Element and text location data
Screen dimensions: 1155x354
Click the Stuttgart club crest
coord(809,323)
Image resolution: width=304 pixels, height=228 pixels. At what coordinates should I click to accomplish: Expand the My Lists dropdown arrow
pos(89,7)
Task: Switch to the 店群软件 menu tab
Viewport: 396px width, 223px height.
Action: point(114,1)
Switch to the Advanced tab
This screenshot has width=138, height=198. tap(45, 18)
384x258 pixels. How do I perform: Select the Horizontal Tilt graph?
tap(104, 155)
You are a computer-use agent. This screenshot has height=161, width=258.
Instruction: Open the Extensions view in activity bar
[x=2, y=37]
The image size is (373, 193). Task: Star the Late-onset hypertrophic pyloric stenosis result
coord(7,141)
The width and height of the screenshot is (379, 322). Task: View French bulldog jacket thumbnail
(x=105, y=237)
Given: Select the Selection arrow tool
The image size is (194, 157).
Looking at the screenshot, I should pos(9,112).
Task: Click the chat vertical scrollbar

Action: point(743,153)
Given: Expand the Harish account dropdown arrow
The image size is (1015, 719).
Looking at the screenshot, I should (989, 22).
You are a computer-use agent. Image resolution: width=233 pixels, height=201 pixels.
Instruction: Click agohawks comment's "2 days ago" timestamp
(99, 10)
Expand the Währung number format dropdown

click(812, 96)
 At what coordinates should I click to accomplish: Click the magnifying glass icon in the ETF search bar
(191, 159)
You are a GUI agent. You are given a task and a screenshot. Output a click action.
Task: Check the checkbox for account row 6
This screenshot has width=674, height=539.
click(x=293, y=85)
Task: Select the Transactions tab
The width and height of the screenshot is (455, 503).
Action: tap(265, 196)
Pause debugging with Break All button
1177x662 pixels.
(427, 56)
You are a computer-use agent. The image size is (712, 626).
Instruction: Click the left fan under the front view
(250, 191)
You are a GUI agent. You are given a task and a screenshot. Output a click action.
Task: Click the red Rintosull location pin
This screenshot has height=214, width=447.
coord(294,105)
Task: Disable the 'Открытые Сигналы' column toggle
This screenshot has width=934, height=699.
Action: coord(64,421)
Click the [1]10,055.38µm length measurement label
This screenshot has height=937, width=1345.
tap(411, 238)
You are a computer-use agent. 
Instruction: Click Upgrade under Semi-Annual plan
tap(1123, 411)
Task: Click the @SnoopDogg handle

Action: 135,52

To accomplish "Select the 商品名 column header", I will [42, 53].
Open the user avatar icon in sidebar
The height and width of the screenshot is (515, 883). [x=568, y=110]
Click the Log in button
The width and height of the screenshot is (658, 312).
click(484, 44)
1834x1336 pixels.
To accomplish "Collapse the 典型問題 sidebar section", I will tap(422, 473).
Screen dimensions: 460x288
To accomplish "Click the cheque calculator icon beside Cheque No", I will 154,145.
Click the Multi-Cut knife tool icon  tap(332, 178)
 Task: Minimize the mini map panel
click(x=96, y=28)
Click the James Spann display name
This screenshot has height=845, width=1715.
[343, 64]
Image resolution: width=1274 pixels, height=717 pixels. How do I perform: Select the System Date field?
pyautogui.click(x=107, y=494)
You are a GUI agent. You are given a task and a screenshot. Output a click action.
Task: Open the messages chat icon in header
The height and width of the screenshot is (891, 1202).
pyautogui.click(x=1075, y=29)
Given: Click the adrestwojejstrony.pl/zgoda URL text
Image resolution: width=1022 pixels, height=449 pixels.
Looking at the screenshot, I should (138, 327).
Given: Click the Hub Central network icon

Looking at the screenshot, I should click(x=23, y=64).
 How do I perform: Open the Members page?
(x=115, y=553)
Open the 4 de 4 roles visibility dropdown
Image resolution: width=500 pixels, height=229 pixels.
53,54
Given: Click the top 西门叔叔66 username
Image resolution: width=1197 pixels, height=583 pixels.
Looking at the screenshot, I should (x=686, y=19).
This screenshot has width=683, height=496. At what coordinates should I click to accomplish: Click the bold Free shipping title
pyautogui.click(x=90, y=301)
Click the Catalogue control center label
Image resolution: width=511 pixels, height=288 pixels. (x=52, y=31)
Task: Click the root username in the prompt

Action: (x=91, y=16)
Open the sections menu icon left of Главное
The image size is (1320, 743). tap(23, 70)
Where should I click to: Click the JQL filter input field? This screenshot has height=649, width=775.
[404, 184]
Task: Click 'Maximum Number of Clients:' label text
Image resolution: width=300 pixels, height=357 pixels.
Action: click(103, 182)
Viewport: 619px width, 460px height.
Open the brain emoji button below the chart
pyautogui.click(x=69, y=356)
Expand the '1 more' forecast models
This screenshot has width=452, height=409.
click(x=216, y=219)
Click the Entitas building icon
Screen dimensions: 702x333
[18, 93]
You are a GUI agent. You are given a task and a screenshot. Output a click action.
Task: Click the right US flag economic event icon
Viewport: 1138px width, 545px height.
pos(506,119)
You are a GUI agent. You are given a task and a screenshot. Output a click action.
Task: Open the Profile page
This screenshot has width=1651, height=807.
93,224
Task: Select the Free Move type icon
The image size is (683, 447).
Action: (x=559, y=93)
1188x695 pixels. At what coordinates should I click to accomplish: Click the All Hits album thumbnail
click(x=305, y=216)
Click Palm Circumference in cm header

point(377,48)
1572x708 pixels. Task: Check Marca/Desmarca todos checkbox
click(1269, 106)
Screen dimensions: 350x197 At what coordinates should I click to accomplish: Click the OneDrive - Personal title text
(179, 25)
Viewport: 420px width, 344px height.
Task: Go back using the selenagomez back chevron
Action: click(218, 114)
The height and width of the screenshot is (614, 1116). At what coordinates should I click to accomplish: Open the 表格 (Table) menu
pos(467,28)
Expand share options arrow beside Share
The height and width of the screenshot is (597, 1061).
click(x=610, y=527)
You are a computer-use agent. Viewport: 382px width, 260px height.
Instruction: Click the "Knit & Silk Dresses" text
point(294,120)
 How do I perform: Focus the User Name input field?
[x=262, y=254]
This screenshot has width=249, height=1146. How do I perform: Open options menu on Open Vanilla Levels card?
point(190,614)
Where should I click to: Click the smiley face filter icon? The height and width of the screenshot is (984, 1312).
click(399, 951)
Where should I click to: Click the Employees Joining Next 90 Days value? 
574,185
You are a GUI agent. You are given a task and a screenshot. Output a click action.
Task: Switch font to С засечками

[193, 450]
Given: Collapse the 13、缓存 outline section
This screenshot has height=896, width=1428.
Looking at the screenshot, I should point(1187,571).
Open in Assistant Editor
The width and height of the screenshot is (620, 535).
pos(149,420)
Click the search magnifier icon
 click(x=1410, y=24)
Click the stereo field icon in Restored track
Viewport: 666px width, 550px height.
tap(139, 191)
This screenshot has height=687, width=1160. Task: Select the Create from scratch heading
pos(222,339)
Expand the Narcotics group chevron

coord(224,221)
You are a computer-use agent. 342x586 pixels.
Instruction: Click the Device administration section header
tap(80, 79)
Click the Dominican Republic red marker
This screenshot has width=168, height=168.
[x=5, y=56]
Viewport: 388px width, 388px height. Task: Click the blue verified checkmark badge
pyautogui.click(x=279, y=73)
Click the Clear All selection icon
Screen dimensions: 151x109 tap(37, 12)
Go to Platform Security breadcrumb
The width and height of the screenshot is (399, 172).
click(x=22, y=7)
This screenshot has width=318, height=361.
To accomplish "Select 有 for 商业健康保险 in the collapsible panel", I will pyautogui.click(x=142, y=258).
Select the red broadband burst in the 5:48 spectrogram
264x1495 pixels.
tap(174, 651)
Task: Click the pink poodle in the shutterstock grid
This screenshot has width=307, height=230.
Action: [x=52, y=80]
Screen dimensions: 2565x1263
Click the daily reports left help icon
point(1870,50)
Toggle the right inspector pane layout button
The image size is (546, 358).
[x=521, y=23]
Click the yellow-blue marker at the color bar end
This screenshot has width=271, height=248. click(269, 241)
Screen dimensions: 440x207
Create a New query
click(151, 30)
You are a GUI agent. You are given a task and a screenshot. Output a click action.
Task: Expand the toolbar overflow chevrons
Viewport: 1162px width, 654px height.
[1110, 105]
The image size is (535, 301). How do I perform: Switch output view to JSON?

## Task statement
Return every line of the records above that contains the word "page".

## Result of this exercise
 How do I perform: Open the Members page?
Task: Open the Profile page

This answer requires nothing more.